@Neuroinformatica sorry for the delay. Let me see if I can help out.
Maybe one thing to try is to declare the path to your evaluation data in the Trainer
object. Something like this:
trainer = Trainer(
my_model,
data_collator=data_collator,
tokenizer=my_tokenizer,
eval_dataset=eval_data_path
)
trainer.evaluate()
I’m not sure how much of a difference that will make, but it’s worth a shot to knock out some low hanging fruit.
I could be wrong about this, but the error looks like it’s trying to access a key in a dictionary that equals 0. My intuition is telling me that somewhere in the data collation or loading the data, there needs to be a translation between the labels and their index location in a list. So if I had a list of labels ['red', 'orange', 'blue']

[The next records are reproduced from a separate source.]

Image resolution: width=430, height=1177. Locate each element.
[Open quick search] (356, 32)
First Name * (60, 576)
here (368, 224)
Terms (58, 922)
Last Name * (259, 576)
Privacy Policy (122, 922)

I would need to make a translation to their index value that would look like [0, 1, 2]
. That’s the reason why I think the KeyError: 0
error is occurring. That being said, I’m not too familiar with using bert for SQUAD.

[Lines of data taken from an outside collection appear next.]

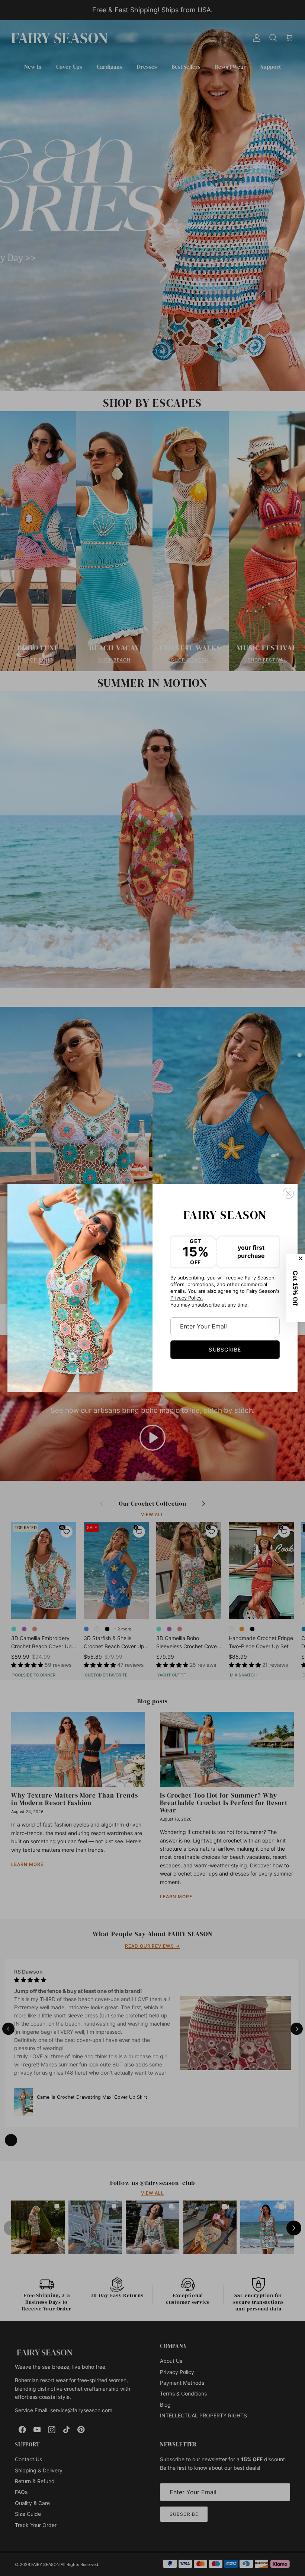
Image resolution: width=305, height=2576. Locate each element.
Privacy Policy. (186, 1298)
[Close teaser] (301, 1258)
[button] (296, 1288)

Another option to consider is to pass the labels list into the trainer
object. To do this, you would also need to created a TrainingArguments
object. Something like this:
from transformers import AutoTokenizer, AutoModelForQuestionAnswering, Trainer, TrainingArguments
import torch
from transformers import default_data_collator
import json
# Model from HuggingFace
model_checkpoint = 'mrm8488/bert-italian-finedtuned-squadv1-it-alfa'
# Import tokenizer
my_tokenizer = AutoTokenizer.from_pretrained(model_checkpoint)
# Import model
my_model = AutoModelForQuestionAnswering.from_pretrained(model_checkpoint)
# Dataset for evaluation
eval_data_path = '/content/drive/MyDrive/BERT/SQuAD_files/result.json'
with open(eval_data_path) as json_file:
data = json.load(json_file)
data_collator = default_data_collator
my_train_args = TrainingArguments(
output_dir = '/path/to/where/you/want/the/output',
label_names = list_of_label_names
)
trainer = Trainer(
my_model,
data_collator=data_collator,
tokenizer=my_tokenizer,
args=my_train_args
)
trainer.evaluate(data)
Like I said, I’m not super familiar with using bert for QA tasks so maybe @sgugger has some better insight.